Pollock fillets are an inexpensive, environmentally sound alternative to white fish such as cod and haddock. Recommended by the Monterey Bay Aquarium's Seafood Watch program, pollock fillets -- like almost all white fish -- are too delicate to cook using low-fat methods such as broiling or grilling. That doesn't mean you can't enjoy pollock. With a few basic ingredients, some kitchen tools, and a little knowledge, you can turn pollock fillets into low-fat, delicious oven-fried fish.
Place your pollock fillets on a plate or cutting board, pat them dry with paper towels, and sprinkle them with salt and pepper. For the best results, you'll want to use inch-thick fillets that weigh about 6 oz. each. Do not use fillets thinner than 1/2 inch, as these will fall apart in the oven.

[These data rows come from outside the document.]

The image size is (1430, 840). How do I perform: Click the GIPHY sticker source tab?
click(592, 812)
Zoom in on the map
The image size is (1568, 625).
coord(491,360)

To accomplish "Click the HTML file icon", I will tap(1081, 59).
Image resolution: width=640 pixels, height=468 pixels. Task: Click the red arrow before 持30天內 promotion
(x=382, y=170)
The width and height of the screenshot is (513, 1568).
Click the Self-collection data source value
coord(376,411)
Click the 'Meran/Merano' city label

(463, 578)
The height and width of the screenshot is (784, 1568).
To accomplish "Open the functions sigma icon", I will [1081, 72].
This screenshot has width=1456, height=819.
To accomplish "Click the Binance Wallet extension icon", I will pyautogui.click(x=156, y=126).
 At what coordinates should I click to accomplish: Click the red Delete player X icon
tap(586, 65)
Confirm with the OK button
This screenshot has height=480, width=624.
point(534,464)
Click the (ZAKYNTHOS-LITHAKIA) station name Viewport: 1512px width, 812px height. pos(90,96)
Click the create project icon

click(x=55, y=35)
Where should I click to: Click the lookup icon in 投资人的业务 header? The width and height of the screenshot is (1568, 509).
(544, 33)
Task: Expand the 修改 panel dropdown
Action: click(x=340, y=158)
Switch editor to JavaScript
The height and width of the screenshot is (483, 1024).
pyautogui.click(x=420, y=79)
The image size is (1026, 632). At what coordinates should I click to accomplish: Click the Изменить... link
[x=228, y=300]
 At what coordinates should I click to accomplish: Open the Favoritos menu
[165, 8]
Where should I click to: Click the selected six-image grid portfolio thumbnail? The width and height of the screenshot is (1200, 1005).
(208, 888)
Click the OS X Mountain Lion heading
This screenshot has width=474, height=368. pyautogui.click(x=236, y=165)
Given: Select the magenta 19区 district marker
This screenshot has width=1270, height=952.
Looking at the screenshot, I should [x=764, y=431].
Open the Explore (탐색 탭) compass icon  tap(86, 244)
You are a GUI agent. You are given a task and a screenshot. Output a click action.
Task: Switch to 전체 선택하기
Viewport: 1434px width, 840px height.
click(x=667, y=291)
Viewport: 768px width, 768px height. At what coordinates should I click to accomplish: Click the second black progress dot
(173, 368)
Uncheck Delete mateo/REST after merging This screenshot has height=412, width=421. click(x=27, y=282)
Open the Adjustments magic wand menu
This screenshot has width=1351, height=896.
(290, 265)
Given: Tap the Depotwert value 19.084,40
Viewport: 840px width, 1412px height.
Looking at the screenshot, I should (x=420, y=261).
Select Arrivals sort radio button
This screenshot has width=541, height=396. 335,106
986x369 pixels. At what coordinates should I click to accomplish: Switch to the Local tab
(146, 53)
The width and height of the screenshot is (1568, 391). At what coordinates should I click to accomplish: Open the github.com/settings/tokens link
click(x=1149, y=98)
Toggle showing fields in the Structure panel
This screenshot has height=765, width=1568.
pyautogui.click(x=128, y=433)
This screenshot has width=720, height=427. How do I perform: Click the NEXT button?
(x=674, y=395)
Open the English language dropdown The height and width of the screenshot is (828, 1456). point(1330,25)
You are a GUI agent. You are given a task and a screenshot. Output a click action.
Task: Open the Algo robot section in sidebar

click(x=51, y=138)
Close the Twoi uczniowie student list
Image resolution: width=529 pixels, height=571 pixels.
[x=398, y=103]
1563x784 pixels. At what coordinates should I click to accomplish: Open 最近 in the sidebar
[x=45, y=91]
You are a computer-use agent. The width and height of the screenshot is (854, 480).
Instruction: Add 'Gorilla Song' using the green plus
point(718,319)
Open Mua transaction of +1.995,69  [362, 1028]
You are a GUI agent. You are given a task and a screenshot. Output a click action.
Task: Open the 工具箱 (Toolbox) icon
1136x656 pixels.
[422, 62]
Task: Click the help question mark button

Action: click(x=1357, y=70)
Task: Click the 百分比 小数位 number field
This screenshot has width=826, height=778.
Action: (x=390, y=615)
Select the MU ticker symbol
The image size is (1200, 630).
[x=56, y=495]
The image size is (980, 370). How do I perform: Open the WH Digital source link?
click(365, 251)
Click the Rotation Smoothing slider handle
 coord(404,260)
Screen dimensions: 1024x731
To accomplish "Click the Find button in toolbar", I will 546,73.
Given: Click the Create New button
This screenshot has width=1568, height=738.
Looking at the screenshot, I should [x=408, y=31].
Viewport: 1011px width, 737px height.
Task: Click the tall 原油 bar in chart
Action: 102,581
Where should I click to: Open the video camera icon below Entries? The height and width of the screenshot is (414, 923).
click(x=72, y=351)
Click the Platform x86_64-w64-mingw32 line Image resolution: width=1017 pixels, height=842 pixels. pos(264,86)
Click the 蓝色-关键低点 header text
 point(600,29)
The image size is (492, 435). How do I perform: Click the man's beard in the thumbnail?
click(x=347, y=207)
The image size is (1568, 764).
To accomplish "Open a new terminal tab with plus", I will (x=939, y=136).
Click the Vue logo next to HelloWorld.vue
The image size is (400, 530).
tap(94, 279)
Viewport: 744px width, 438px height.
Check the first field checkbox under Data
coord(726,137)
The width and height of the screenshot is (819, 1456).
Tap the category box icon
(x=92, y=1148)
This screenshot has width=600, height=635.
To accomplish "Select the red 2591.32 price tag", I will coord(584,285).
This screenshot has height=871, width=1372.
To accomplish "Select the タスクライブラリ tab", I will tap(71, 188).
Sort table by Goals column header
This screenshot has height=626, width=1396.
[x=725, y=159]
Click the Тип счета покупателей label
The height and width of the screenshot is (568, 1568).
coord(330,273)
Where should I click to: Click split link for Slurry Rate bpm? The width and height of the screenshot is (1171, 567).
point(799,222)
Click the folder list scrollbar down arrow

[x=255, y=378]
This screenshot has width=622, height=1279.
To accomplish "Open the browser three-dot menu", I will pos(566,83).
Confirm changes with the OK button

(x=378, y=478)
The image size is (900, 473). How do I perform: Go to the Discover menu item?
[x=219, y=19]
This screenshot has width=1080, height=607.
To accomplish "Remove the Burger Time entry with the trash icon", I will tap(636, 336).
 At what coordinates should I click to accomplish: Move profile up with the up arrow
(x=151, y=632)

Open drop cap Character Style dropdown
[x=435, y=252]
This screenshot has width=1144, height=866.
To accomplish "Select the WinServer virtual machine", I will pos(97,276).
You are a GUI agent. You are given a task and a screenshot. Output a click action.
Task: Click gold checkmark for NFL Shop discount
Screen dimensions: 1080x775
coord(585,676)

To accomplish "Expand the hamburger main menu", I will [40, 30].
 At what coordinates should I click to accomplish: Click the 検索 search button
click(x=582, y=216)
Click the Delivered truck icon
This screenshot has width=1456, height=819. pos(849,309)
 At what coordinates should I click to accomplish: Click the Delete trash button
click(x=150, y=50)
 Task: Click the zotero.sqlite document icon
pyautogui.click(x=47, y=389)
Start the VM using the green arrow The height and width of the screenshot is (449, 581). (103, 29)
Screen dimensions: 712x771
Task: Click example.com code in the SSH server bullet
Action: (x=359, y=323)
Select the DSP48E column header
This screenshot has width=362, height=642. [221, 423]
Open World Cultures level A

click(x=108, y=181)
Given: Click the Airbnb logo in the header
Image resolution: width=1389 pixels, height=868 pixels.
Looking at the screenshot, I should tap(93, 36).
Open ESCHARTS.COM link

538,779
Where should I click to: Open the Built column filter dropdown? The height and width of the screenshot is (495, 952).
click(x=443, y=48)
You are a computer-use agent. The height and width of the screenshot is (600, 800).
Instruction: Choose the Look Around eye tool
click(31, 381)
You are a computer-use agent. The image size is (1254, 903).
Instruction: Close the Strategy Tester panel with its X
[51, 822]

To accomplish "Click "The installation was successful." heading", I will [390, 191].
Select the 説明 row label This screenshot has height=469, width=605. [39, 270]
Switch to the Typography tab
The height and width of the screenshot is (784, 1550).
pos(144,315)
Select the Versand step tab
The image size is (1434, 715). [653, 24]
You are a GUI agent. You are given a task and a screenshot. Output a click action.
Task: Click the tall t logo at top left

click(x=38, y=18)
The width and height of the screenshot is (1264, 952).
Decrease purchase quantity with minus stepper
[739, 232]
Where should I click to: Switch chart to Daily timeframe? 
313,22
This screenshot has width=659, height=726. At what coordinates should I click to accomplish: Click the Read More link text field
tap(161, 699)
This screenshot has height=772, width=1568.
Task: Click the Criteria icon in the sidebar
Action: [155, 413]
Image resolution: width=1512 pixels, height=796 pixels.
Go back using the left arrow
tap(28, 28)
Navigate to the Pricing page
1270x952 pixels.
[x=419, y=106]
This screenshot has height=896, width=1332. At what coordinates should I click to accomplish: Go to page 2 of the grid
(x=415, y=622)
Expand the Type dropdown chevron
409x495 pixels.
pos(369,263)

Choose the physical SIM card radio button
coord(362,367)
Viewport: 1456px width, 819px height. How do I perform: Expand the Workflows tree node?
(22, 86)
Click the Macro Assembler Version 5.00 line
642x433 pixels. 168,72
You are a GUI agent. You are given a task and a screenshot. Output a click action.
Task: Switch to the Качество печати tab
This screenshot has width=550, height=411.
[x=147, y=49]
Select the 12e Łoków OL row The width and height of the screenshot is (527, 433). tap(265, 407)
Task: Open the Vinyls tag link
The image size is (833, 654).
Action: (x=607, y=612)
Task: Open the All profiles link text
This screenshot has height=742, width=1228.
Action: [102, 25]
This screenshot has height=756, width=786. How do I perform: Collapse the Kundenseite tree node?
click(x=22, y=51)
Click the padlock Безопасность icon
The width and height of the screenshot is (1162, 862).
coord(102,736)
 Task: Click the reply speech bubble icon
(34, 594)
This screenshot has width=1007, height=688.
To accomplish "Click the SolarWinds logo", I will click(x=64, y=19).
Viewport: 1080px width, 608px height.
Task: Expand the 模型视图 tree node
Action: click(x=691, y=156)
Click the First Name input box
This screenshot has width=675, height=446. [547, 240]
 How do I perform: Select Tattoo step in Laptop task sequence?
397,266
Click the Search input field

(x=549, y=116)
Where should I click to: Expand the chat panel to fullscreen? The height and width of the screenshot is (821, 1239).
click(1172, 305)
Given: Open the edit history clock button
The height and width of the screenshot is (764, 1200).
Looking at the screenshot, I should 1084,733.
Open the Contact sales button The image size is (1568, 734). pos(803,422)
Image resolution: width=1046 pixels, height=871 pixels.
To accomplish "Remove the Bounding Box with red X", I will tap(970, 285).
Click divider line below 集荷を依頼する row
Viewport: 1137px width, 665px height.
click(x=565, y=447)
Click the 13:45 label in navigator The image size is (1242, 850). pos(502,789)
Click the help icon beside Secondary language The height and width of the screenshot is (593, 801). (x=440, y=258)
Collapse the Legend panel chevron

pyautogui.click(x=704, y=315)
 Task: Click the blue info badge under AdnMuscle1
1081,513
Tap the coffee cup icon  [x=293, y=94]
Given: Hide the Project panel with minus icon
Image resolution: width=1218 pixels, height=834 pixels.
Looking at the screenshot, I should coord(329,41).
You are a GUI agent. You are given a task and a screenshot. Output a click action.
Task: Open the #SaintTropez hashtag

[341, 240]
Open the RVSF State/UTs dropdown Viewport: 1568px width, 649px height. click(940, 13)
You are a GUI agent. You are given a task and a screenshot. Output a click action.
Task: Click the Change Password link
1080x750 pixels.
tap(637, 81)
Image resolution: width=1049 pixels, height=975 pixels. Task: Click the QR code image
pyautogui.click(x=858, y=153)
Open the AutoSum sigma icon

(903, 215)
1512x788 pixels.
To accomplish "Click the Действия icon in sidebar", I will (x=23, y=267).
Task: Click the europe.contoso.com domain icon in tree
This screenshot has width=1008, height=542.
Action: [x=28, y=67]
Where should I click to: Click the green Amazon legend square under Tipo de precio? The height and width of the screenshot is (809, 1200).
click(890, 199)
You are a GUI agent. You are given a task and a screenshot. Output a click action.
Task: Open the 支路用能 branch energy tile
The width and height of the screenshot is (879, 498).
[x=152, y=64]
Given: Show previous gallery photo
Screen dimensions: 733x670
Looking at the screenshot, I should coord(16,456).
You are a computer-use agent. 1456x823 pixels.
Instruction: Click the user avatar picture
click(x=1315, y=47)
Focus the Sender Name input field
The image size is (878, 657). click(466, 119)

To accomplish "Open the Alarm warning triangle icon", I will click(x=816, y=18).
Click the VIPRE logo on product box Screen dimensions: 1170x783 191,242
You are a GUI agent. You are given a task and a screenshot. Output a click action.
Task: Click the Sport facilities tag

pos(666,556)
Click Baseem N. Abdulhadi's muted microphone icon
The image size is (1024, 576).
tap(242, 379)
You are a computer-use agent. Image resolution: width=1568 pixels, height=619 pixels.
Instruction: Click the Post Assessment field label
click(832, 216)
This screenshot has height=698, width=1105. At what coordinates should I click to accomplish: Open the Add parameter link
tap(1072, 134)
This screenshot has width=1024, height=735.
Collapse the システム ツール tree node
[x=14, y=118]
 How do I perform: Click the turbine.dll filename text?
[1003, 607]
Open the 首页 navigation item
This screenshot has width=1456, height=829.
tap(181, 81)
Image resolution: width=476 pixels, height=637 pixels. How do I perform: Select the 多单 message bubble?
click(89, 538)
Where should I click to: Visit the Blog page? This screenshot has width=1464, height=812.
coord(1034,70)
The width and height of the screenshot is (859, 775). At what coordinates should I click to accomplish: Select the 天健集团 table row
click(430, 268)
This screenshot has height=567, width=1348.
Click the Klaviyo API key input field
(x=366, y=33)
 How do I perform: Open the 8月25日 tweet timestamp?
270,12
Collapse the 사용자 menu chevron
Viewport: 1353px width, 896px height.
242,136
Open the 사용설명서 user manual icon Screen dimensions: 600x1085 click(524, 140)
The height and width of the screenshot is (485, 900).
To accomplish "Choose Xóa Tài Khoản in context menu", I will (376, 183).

Preheat your oven to 450 F and place the rack in the upper-middle position. Break the Melba toast into 1-inch pieces and place them in a food processor. Pulse the food processor until you have reduced the Melba toast to the consistency of coarse bread crumbs. Since Melba toast crumbs are very hard, they will not get soggy during oven frying.
Combine the egg whites, thyme, mustard and garlic salt in a pie plate or other shallow, wide vessel and mix well with a fork. If you find separating eggs difficult, feel free to use a commercial egg white product, generally available in the dairy department of most supermarkets.
Spread the Melba toast crumbs out on a large plate. Dip each pollock fillet in the egg mixture, allow excess to drain back into the pie plate, and coat the fish with the crumbs. Gently press the fish into the crumbs. "Cook's Illustrated" magazine recommends you avoid piling crumbs onto fish, as extra crumbs will fall off and burn in the oven.
Line a baking pan or heavy-duty, lipped cookie sheet with aluminum foil and spray the foil with high-heat nonstick spray. Place the coated pollock fillets on the aluminum foil and spray each one with nonstick spray, which will help the crumbs brown. Place the pan in the oven and cook for 12 to 15 minutes, or until the crumbs are golden and the fish is flaky. Serve hot.
Things You'll Need
4 skinless pollock fillets
Salt and pepper
5 oz. box of Melba toast crackers
Pie dish or other shallow pan
3 egg whites
1 tbsp. Dijon-style mustard
1 tsp. dried thyme
1/4 tsp garlic salt
Baking pan or heavy duty lipped cookie sheet
Pollock is also marketed as Boston bluefish, blue snapper and blue cod.
Refrigerate any leftovers within 2 hours of cooking.